Mobile Mavens

Is the mobile games industry now mature?

Mobile Mavens consider the case for future disruption

Is the mobile games industry now mature?

Supercell's financials for 2014 - $1.7 billion in revenue - underline the fact that alongside companies such as Tencent, GungHo, King, Machine Zone, DeNA etc - the top of the mobile gaming industry is now nailed down by billion dollar companies.

So:

  • Do you think there are still opportunities for well-funded and super-smart start-ups to crack the global mobile games market in the manner that Supercell and GungHo did in 2012 and Machine Zone and King did in 2013?
  • Or should companies be more focused on smaller, more niche successes now?

 Basically, at a macro level, is the mobile games market now mature?

 

Harry Holmwood CEO Marvelous Europe

A games programmer before joining Sony’s early PlayStation team in 1994, he then founded developer Pure Entertainment, which IPO’d and launched a free-to-play online gaming service way back in 1999.

He was also a director of pioneering motion gaming startup In2Games, which was sold to a US group in 2008.

Along the way, he’s been a corporate VP, troubleshooter, and non-exec to a variety of companies and investors in and around the games sector.

Harry was European CEO of Marvelous AQL, a Japanese developer and publisher of social, mobile and console games, known for console games like No More Heroes and Harvest Moon, but now highly successful in the free-to-play mobile and web space in Japan and Asia.

Harry is CEO of Magicave.

The market is wide open for well-funded and smart startups to crack.

By all means target niches, that's a better way to stand out than to create the same product as everyone else, but we're still seeing plenty of great new games coming out that are being hugely successful.

The PC game market was pretty mature when Minecraft came out. The next big thing can come from anywhere.

Monster Strike has come from nowhere to the #1 grossing game in Japan

Obviously the cost of development is getting higher and higher as production values and consumer expectations increase, but there's nothing any of the established companies can do that a new player couldn't (given enough cash).

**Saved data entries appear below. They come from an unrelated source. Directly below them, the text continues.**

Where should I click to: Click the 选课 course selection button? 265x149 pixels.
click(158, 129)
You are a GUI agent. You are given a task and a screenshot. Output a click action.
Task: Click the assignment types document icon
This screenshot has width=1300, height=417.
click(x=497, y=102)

There's nothing any of the established companies can do that a new player couldn't.
Harry Holmwood

I don't think that the strongest companies (maybe with one or two exceptions) are in their position because of their marketing muscle or huge network - they're there because they're making the right games.

Just looking at the Japanese top grossing chart now I see that the previously unassailable Puzzle & Dragons is now number 3 grossing, with our own (yay!) Logres: Goddess of the Ancient at number 2 and Monster Strike in top position.

Two games with very different routes to the top: Monster Strike seemingly coming out of nowhere and growing in record time; Logres starting over three years ago as a PC browser MMO, then steadily increasing in popularity ever since, particularly once it hit mobile.

There's no reason why we can't see similar disruption in the western charts this year.

Oscar Clark Chief Strategy Officer Fundamentally Games

Oscar Clark has been a pioneer in online, mobile, and console social games services since 1998. He is also author of the book, Games As A Service – How Free To Play Design Can Make Better Games.

Well, as I've written elsewhere I believe that the gold-rush is over.

That means to me that the ability to have an enormous success without experience, great design, superb marketing and some significant investment is highly unlikely. However, that's not the same thing as thinking it's impossible.

As you rightly mention a more mature market tends to be drive teams into either commodities (driving price down - can we go lower than free?) or by creating niches - both of which we have seen in abundance.

I believe the gold rush is over ... but that's not the same thing as thinking enormous success is over.
Oscar Clark

However, games aren't like bags of spuds or expensive watches. The entertainment value of a game diminishes over time as we become either more competent or too familiar with the experience.

Players are always looking for something to satisfy them and because this is a subjective medium its always going to be about the next big hit. Or at least that's what I always thought.

The continued presence of games like Candy Crush, Subway Surfer and Clash of Clans more than 2 years later astounds me and demonstrates the effect where we treat such games as living, breathing services growing alongside our players.

Developers need two things to succeed in this more mature marketplace - Laser-Focused Targeting and Aspirational Disruption.

Laser-Focused Targeting is about understanding the specific sub-set of the audience who you are addressing with this game and knowing whether their scale and willingness to pay (or consume ads) will sustain your business plan. That doesn't mean you have to be building games which need multiple billions of dollars of revenue. But you do have to know how you can communicate and convert the people who are going to choose your game as their entertainment of choice.

Aspirational Disruption is about changing the expectations of players and how you communicate it to them in a way which creates a desire to not just play but to become advocates in their own right. This is not always about changing everything often its about taking the familiar experiences into new unexpected areas.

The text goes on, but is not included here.